Halwa Osman, 25, who sells groceries at the Galkacyo market, is forced to pass on the rising costs to her customers, many of them struggling to make ends meet. “We sell small bundles of onions, mango, oranges, and tomatoes. What used to be the cost of 10 bundles of assorted fruit and vegetables now only gets you three bundles,” she says.

Millions of Somalis who hoped for the March-May rainy season to alleviate the hardship caused by the prolonged drought are bitterly disappointed. The moderate rains that fell cannot make up for the three consecutive failed rainy seasons. “There is a lack of water. There is no food. The drought is hitting us hard. We are finished if someone doesn’t come to our rescue,” says 51-year-old Kaha Ahmed in Elgule village. She lost 83 goats to the drought and has only 17 left.
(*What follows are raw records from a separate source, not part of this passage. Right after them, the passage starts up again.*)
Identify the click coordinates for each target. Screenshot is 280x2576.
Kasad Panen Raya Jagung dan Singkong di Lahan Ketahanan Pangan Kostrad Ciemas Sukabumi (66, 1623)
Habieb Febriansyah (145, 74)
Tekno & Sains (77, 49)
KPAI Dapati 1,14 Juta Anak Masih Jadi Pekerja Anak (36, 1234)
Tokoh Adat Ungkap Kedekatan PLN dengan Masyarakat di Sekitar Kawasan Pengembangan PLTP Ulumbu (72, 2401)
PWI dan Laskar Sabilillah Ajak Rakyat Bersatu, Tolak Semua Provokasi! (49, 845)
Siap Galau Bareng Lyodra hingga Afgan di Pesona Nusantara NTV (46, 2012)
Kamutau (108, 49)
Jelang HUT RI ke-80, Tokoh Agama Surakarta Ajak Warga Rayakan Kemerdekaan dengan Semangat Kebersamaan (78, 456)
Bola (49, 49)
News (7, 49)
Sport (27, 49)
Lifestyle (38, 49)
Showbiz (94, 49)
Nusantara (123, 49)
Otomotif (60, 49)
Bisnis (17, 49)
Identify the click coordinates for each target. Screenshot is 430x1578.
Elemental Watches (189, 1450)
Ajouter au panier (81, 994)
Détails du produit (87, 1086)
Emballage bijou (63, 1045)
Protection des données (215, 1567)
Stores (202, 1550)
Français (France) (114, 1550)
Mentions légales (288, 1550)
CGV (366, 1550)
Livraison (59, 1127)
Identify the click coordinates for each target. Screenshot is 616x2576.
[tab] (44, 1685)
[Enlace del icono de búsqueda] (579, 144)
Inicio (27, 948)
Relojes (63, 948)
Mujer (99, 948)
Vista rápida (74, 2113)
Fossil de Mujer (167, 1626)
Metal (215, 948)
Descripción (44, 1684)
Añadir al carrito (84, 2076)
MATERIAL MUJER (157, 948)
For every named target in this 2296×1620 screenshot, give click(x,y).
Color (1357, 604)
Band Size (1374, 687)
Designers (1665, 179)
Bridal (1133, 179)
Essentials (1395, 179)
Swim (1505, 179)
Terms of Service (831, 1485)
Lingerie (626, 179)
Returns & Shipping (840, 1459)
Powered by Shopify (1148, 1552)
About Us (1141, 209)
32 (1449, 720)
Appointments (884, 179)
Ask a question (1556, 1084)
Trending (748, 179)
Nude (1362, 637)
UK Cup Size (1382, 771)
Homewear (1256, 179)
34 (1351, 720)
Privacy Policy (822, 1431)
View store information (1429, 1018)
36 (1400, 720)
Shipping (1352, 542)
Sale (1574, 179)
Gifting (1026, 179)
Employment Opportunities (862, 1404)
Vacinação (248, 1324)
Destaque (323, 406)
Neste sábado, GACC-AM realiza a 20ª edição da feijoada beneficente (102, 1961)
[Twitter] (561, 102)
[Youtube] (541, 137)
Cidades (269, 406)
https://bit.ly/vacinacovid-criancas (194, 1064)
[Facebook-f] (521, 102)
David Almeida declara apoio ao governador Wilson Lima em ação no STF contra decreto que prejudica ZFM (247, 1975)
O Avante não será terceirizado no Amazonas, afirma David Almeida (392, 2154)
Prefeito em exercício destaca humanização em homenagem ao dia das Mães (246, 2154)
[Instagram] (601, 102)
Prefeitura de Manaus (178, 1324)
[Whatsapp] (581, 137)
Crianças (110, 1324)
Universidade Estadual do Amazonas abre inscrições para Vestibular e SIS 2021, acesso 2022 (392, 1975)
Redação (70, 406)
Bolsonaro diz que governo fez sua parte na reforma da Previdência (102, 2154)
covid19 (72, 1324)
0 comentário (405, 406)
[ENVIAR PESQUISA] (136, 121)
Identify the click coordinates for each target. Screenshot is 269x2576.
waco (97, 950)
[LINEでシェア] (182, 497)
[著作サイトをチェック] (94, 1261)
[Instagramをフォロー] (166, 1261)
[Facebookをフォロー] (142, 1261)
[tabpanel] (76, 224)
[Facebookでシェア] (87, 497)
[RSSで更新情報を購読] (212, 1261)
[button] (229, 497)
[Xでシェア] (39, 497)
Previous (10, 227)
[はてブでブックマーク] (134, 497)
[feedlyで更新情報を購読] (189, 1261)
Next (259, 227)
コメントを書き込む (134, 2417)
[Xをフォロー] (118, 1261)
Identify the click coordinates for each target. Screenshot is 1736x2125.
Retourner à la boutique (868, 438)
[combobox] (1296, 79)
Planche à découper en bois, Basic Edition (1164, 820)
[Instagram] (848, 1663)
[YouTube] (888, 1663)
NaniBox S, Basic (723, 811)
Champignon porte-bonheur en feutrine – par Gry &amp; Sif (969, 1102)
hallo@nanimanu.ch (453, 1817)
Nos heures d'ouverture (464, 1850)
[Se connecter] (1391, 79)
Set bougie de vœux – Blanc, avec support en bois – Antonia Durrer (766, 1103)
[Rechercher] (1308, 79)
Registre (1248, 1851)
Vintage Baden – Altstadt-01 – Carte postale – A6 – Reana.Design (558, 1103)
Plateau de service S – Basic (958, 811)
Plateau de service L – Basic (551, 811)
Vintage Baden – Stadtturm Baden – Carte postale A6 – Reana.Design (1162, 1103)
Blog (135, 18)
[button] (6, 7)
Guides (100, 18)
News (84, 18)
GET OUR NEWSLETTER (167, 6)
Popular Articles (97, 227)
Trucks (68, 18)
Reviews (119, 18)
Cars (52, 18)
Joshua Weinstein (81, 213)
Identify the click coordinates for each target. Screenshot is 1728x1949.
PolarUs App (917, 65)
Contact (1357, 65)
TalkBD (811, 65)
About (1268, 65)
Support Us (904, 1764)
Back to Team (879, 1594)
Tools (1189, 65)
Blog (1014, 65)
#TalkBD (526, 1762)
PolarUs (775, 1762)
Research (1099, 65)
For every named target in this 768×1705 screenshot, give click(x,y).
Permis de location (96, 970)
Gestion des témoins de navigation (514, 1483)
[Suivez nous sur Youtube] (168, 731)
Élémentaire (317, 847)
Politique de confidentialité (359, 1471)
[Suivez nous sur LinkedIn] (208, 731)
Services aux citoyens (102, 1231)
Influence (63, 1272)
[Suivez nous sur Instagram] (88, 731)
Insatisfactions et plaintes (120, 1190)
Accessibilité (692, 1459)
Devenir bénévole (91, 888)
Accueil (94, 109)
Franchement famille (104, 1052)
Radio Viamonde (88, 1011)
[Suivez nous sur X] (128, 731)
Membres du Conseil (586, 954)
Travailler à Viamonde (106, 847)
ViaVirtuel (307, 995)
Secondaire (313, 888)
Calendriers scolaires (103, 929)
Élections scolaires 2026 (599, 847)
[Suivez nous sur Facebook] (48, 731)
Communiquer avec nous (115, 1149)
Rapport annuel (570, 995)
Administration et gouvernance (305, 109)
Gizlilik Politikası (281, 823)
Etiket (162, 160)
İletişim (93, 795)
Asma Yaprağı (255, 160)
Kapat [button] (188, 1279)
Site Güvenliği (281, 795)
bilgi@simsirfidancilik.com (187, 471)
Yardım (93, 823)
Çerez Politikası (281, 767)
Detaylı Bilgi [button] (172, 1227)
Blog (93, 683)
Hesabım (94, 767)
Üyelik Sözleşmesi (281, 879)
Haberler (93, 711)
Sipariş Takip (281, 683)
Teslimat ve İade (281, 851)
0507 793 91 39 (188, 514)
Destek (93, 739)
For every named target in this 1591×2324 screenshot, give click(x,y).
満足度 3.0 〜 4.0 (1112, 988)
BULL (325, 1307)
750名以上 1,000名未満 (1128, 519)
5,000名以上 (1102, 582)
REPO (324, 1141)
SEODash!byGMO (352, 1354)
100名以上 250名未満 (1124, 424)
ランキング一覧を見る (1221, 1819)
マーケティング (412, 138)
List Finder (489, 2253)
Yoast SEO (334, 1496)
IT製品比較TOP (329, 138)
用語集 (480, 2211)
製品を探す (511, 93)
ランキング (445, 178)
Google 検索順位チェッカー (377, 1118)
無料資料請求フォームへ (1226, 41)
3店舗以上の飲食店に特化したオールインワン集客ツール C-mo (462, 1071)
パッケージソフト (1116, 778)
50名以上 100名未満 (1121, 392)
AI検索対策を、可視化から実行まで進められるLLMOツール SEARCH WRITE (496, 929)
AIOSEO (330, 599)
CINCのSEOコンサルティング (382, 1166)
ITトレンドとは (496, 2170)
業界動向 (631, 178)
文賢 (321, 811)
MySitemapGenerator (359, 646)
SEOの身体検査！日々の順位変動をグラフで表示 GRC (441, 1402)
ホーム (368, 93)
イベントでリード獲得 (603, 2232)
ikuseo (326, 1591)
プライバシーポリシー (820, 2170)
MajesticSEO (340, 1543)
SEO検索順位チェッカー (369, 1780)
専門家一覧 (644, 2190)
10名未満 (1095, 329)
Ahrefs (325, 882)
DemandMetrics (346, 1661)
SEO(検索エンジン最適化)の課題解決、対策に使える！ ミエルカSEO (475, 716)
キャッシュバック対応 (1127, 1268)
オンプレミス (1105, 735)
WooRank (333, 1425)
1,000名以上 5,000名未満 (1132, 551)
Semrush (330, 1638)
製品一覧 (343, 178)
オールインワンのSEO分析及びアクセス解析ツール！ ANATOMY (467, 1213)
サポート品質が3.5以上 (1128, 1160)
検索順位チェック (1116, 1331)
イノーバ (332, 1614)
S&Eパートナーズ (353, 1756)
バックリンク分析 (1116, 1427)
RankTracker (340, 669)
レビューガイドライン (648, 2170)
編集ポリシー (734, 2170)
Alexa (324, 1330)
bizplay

“Drought is not new to Somalia, but it happens more frequently now and it affects more severely than it used to…We also have seen and still keep seeing displacement caused by armed conflict,” says Juerg Eglin, the head of the International Committee of the Red Cross (ICRC) in Somalia.

The ICRC provides cash assistance to people trapped in the grip of armed violence and weather shocks. 55,500 families received $90 each last month. Inflation is decreasing the value of this support and it may need to be increased.

With the Somali Red Crescent Society, the ICRC has been supporting families affected by the drought. Nearly 300,000 people have benefitted from repaired water points. In addition, six emergency mobile health clinics provide health and nutrition support to families in remote areas with no access to healthcare.